Bab 19 Cinta

4 0 0
                                    

Di kala terang aku tetap tersesat, dedaunan tetap berguguran.

Ku mau kau tak akan lupa, putih yang selalu menenangkan.

Tumbuh dan menjadi utuh.

Terdengar bising, namun kita butuh.

Bagaimana bisa mendung membuat kita tersandung.

Membunuh kata dengan mata, mati tanpa kata.

Itu cinta?

Makassar, 2019.

Tulisan ini menghidupkan dimensi yang berbeda dalam hidupku. Jika sempat aku selalu membaca kembali tulisan yang pernah ditulis. Merayakan pengingatan. Barangkali seperti itu, duduk menikmati secangkir kopi. Menghabiskan beberapa batang rokok. Memandang jauh ke depan tentang hidup. Sudah seberapa dekatkah dengan harapan? Atau jangan-jangan tetap berada di awal. Ingin melintas namun takut ke atas, ingin berbalik namun terus tertarik. Pikirku itu Jangkrik dengan suara krik kriknya. Aku menemukan Doni berisik.

"Yahh Ri, kenapa tidak bilang kalo lagi buka cafe. Kan bisa kami bantu" Ujar Doni. "Iya kan bro" lanjutnya.

"Iya" Sahut Arya.

"Lagian kita bakal bantu" Tambah Arya.

"Ohh iya jadi launching cafenya kapan?" Tanya Doni.

"Sabtu ini" jawabku.

"Kita diajak tidak?" Tanya Dimas

"Asal berani bawa diri saja" Balasku.

Doni menepuk pundakku. "Wah ditantang bro" Ujar Doni. "Bakal minum kopi gratis di malam minggu". Lanjutnya.

"Tapi, dengar-dengar. Sarah jadi Partnermu kan untuk urus cafe?" gubris Arya.

"Sarah siapa?" Tanya Dimas.

"Sarah mantan kau" jawab Doni asal

"Yang selebgram itu?" Tanya Arya.

Doni tertawa lepas. "Kalian kenapa seserius ini" ujarnya membuka layar handphonenya. "Nih orangnya, yang tempo hari pernah kita cerita"

Dimas mengangguk, setelah melihat foto Sarah dari layar handphone Doni.

"Bukan cuma Sarah, tapi ada yang lain juga. Teman-teman Sarah" Jawabku.

"Trus apa yang bisa kita bantu?" Tanya Doni.

"Promosi toh" Jawab Arya. "Iyakan Ri" Lanjutnya memastikan.

Aku mengangguk.

"Tapi dari sekian banyak perempuan, kenapa Sarah yang jadi partnermu, jangan-jangan..." Ujar Doni heran.

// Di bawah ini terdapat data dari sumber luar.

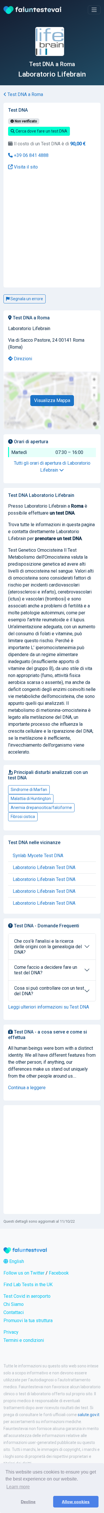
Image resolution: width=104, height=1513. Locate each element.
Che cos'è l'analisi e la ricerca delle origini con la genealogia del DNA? (48, 946)
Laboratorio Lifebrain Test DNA (44, 867)
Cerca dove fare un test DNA (41, 131)
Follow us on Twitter (23, 1273)
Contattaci (13, 1312)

"Sudahlah, itu urusan Fakhri lah" tanggap Arya

"Wah wah lincah juga kau Ri.." Sahut Dimas

****

Akhir pekan yang berbeda. Ada banyak hal yang perlu dikerjakan. Saat orang-orang memilih untuk mengistirahatkan diri. Aku belum mengerti seperti apa menjadi seorang yang dipenuhi dengan tuntutan kerja. Menjadi mahasiswa terdengar biasa dengan segala rutinitasnya. Membayangkan pagi hari dengan menenguk secangkir teh hangat atau kopi, mengenakan pakaian formal, menulis beberapa agenda pekerjaan yang mendekati deadline. Terasa menjenuhkan ketika telah menetapkan pilihan namun tetap mengeluh.